Seth Godin said it best. “The problem with racing to the bottom is that you might win. Worse, you might finish second.” Toys R Us finished second and we all lost because of it.

Toys R Us allowed Walmart to dictate to the world that toys are commodities, not the valuable educational tools every specialty toy store owner and every educator in America knows them to be. Toys R Us allowed Walmart to dictate that price was the only reason to buy toys.

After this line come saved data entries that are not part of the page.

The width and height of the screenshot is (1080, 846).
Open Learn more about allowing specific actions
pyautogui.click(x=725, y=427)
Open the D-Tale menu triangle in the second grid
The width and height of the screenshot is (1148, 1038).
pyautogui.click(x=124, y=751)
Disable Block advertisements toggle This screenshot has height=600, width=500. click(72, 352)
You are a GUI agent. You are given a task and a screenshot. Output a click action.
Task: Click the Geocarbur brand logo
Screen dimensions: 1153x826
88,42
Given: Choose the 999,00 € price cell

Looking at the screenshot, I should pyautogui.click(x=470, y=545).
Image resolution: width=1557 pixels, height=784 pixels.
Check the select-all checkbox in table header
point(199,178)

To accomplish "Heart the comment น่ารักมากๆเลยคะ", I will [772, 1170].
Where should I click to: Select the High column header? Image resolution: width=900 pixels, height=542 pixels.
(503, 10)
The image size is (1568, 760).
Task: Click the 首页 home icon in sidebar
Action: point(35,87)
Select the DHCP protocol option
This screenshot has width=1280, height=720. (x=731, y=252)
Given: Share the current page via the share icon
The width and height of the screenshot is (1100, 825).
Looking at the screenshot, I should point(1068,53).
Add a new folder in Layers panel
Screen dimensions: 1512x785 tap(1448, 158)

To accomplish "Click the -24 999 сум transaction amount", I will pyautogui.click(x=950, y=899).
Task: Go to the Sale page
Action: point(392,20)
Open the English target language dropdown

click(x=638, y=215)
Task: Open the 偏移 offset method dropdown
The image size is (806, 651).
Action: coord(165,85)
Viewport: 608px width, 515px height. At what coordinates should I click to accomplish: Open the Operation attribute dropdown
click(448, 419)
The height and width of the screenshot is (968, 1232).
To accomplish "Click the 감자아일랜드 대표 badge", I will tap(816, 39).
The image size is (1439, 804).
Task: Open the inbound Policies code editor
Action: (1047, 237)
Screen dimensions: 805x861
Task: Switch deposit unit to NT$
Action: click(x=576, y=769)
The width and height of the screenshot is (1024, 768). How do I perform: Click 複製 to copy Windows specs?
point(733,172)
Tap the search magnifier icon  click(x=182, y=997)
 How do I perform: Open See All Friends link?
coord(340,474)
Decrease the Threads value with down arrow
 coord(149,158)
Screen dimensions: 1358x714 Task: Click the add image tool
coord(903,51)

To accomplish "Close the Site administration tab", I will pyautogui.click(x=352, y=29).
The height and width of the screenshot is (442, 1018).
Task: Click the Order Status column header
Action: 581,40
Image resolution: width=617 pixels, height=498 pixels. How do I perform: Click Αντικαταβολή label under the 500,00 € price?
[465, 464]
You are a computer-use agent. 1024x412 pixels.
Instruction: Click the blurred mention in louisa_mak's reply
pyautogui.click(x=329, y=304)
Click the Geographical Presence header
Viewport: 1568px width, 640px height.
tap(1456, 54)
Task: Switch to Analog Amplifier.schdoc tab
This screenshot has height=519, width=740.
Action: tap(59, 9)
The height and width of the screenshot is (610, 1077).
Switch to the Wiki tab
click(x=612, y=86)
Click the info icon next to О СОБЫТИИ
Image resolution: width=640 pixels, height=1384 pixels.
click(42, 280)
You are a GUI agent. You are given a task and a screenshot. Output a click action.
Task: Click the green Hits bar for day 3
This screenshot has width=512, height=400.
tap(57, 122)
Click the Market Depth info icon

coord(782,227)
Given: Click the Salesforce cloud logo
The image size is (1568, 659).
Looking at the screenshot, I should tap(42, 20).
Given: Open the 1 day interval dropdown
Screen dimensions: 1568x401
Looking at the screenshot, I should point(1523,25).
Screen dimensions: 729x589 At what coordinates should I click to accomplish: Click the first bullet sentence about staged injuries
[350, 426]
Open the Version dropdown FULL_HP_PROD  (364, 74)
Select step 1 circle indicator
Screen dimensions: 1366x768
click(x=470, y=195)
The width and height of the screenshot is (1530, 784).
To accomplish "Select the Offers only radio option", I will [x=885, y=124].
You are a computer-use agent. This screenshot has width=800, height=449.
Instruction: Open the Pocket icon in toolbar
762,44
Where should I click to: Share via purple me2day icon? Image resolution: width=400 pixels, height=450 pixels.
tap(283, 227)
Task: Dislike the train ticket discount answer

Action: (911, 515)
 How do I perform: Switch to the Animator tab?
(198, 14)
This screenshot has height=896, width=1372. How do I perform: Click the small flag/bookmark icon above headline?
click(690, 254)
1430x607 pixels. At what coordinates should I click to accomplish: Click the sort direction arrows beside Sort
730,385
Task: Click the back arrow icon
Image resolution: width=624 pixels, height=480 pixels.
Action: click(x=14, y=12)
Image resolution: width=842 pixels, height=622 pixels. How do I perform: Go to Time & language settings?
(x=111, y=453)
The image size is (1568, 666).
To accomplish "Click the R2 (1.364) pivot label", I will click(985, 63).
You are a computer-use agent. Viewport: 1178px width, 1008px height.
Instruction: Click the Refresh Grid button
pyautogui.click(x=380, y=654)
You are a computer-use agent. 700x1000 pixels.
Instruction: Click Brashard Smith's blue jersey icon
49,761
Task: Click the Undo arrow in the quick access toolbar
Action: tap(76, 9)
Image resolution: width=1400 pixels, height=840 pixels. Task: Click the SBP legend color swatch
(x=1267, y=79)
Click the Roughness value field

Once Toys R Us decided to compete on Walmart’s terms, they were done.

Hindsight being 20/20, the best move TRU could have taken back in 1998 was to reestablish their position as the “toy leader” and put their emphasis on the value of toys as educational tools, on the value of toys for promoting growth and development, and on the importance of choosing quality toys for your children.

If toys were thought of that way today, Toys R Us would have diminished the commodity role of the big box discounters and strengthened the toy industry as a whole, while firmly establishing themselves as the clear “toy experts” instead of a warehouse full of only toys competing with warehouses full of toys, hardware, clothing, housewares, and grocery. It would have been a win-win for them and the industry as a whole. They weren’t going to beat Walmart at Walmart’s game and likely never would catch Walmart in total sales (Walmart now has over five times as many stores.) But had they played to their own competitive advantage they would still be the king perceptually and the industry would be better off for it.

That is the lesson. Play to your competitive advantage. Play on your terms, not someone else’s. 

Right now the conventional wisdom is that Toys R Us owns too much real estate. Their stores are too big and costly. They need to close them down and sell off the real estate and focus online. I wonder how different the tune would be if back in 1998 they decided to make their stores more friendly and welcoming, filled with toy demos and play areas. What if they turned their stores into educational meccas offering classes on parenting, programs for preschoolers, and events that drew traffic? (According to this article, that is a little of what they are trying to do.) Instead they turned their stores into brightly lit warehouses with minimal staff and an entrance that makes you feel like a common thief just walking through the door.

Real estate is only an asset or liability depending how you use it.

There is still a chance for Toys R Us to turn the ship around. But they need to sail into different waters. I know a little about sailing. If you know David Brandon, tell him to look me up.

-Phil Wrzesinski
www.PhilsForum.com

PS It may sound like I’m suggesting Toys R Us be more like an independent specialty toy retailer. Umm … Yes! They have a far better chance being successful in that playground than in the big-box-treat-everything-like-a-commodity-warehouse playground they’ve been playing in. They had it right in their Time Square store and oh so wrong in the 865 other locations.